Monday, January 12, 2009

The Weight of expectations

Is it harder when people have great expectations of you?
It seems as if I am more afraid of letting them down than I am of making a fool of myself! When somebody picks you especially and tells you they trust you completely to handle it, that they think you are the best option... it made me feel good but now it just makes me feel uneasy.
On the other hand when people have no expectations, when you are doing something entirely for yourself then you have only your expectations to deal with.. and somehow you manage..
So what do I do now... the best I can, hope for the best and if things dont go as i hope.. bury myself in a corner with Booze!!

Monday, December 1, 2008

Numb?

I thought I might become numb after all these blasts and I was afraid of such a time. But as I sat glued to the television, eventually forcing myself to shut it down to study, I realized something..
I was astounded at the audacity of these terrorists. I was horrified at the ease with which they came into the city and held the whole country hostage for 3 days. I was shocked by the mercilessness of these people. I was scared for the death toll. I was furious at the complete failure of the government and its utter inefficiency to handle such a situation. I was heartbroken seeing Taj on fire. I was disgusted with the petty politician who offered money to the widow of the officer he had villified few weeks before. I was heartened by the brave stories of hotel staff, guests, railway announcer and others. I was disgusted at the man who wanted to get into the frame of the television in the aftermath, smiling on the phone probably telling his family/friends that he was on TV. I was sick of the talk about the spirit of mumbai. I was confused whether I should be more scared that there was an intelligence failure or that though there was information, nobody did anything. I was angry at the politicians for their callous and insensitive remarks.
So No.. I am not numb!!

Thursday, September 18, 2008

The world is crumbling!!

Blasts - my city gets hit again. and I am very afraid that I am becoming indifferent to all this. Curtesy asking family and friends about their safety, somehow i assume they are all ok. And I dont want to see the news about any of it. Ofcourse the news itself doesnt help. Apart from the images, all you have is news of how people in power were changing clothes never mind that the city is reeling under attacks which the government knew would happen or condemning the blasts and saying we will not tolerate terrorism. what does that even mean? Or else, you have the opposition who cant even wait for few hours before blaming the government and calling for resignation. No matter what, in India, no one can be united on one thing even if it is terrorism.
Then you have the communal violence and floods - one human-made and the other natural (is it really though?). And the same old story: blame game and no solutions. Does the fact that I am bothered mean that I am not after all indifferent?

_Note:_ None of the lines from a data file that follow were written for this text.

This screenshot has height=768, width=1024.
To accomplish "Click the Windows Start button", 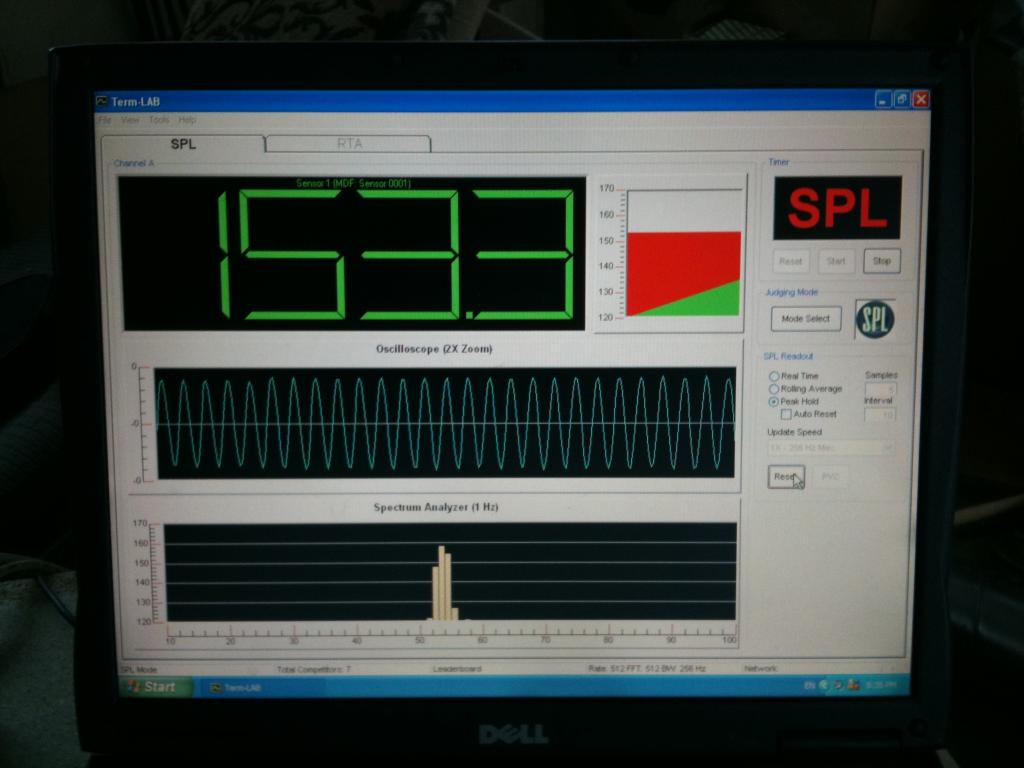I will 149,687.
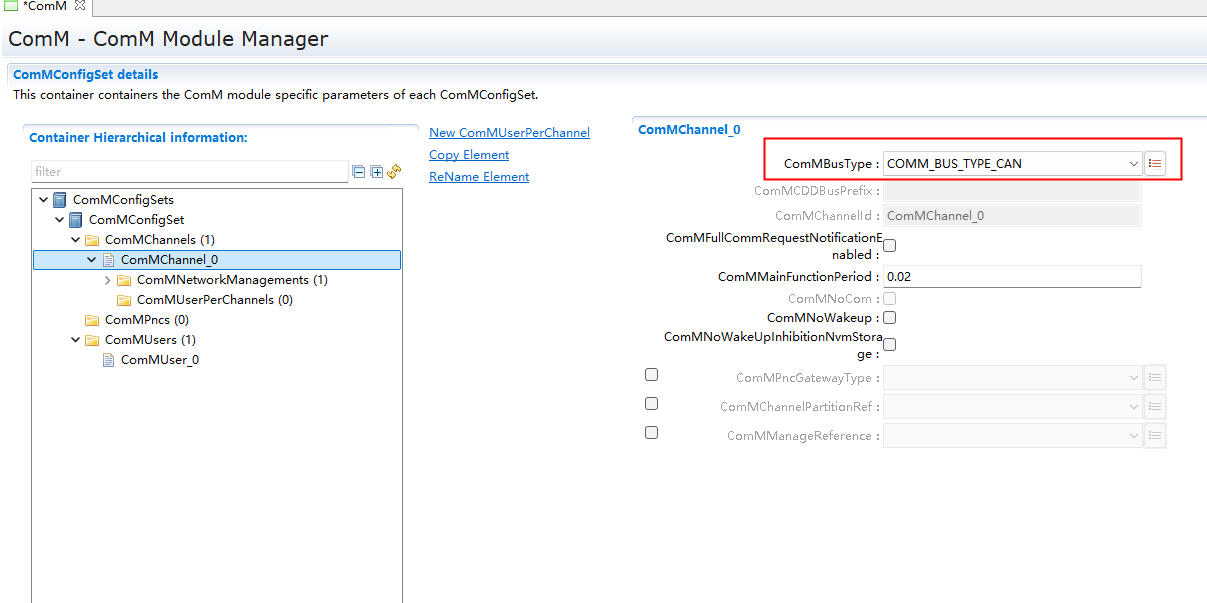
Task: Click the list icon beside ComMBusType
Action: tap(1155, 163)

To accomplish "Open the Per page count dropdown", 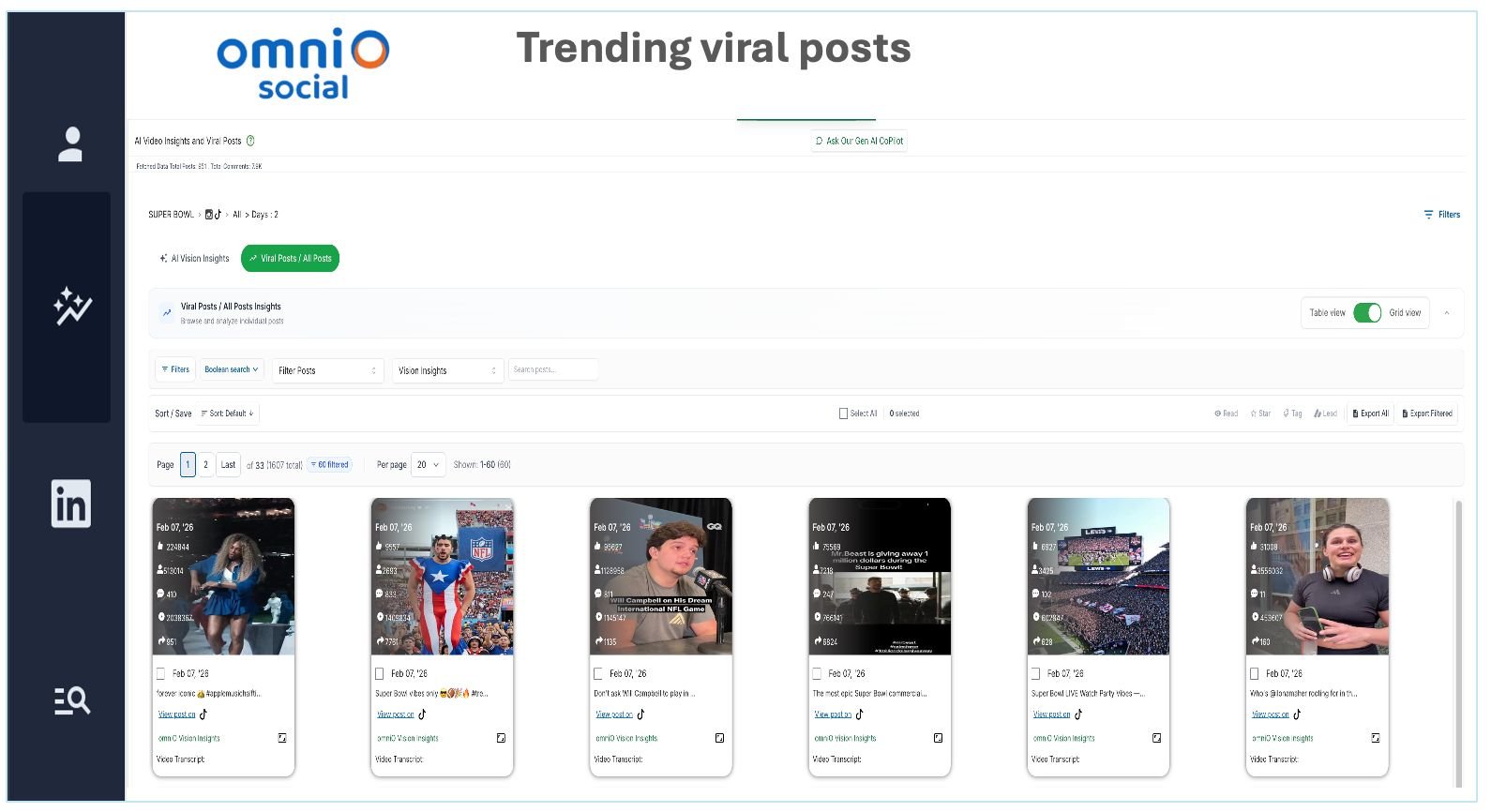I will tap(428, 465).
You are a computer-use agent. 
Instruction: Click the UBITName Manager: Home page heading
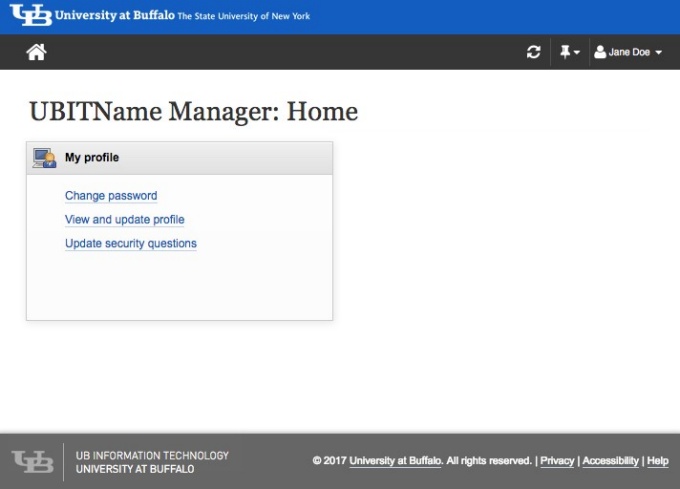click(193, 111)
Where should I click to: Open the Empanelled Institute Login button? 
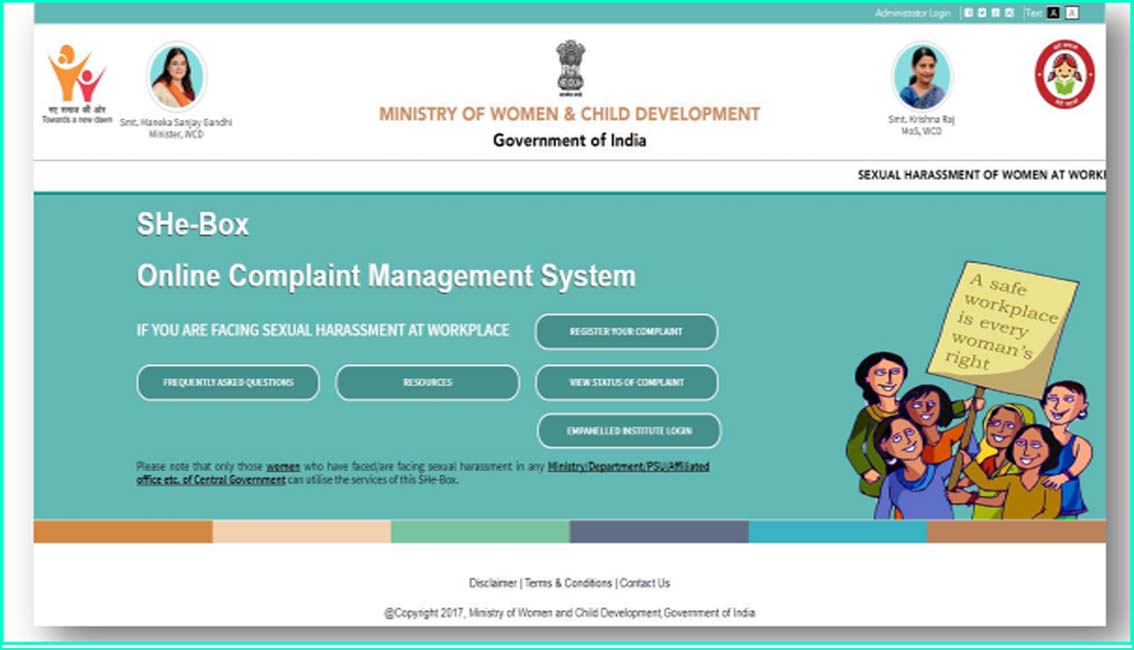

On a different scale, we have the financial crisis. Top investment banks - bankrupt, sold, bailed out by Federal Reserve.. so it is in US but it would affect the world, wouldnt it. more than 60,000 employees looking for jobs in an already diminished job market. India's inflation is still high though I havent checked on the latest.

Nothing seems to be going right at the moment. My personal issues have diminished in value. for the first time perhaps I have perspective. My life is fairly easy even though I create problems effortlessly. But the world seems to be crumbling even as I stand straight. Perhaps all the theories about destruction of the world were right. Eventually nature and human will destory the world. Maybe that eventually is right now.
So what do I do? RETREAT. No news, no magazines... shut myself from all the things above. Concentrate on my work assuming that the end is not here yet. It may be selfish, it may be childish.. but it is what I need now.

Wednesday, September 10, 2008

I am

1. Selfish
2. Impatient
3. Lazy
4. not completely truthful
5. stubborn
6. short tempered
7. elitist/snob/arrogant
8. not steadfast on my principles
And I am not working on any of it!!!

Wednesday, August 27, 2008

I did it!!

I put my First year failure to rest with this one. I had allowed it to shake my confidence and create indifference. But i figured that this is my last chance to make it right. Plus a favourite teacher (FT)'s strongly worded advice to take part. So this time, no excuses, no indifference.. and u know what, I made it. Okay, so I didnt do something absolutely great.. but I restored my confidence. and that is great na?
And I was good.. I actually felt it. I could see the judges feel it too. In fact as it turned out I was the best there..
so thanx FT!

Tuesday, July 29, 2008

Another reality check!

I am not a People's person.... thats it..
Especially not at my home..
There are exceptions - people i am really comfortable with.. but otherwise i cant wait to have the home to myself!!!!!

Monday, July 7, 2008

Average rate of happiness?

So I came up with a new theory. I have an average mood rate. So if I rise above that rate, then to average it out I have to be in dumps soon... and somehow that would have to be a longer than the happy period. So that explains my mood swings. I have to maintain an average but I am not a person who can be at the same rate throughout - so Mood Swings. That makes sense - about why i feel sad for no reason. Its because of that stupid average.
But then it probably means that my average mood rate is low and that essentially I am an unhappy person because as I said, the low is longer than the high. Or is it my intensity - that my highs are deeper so to match it out, my lows have to last longer. Not really, I think.
I think I need to work on the exceptions. Every theory has them.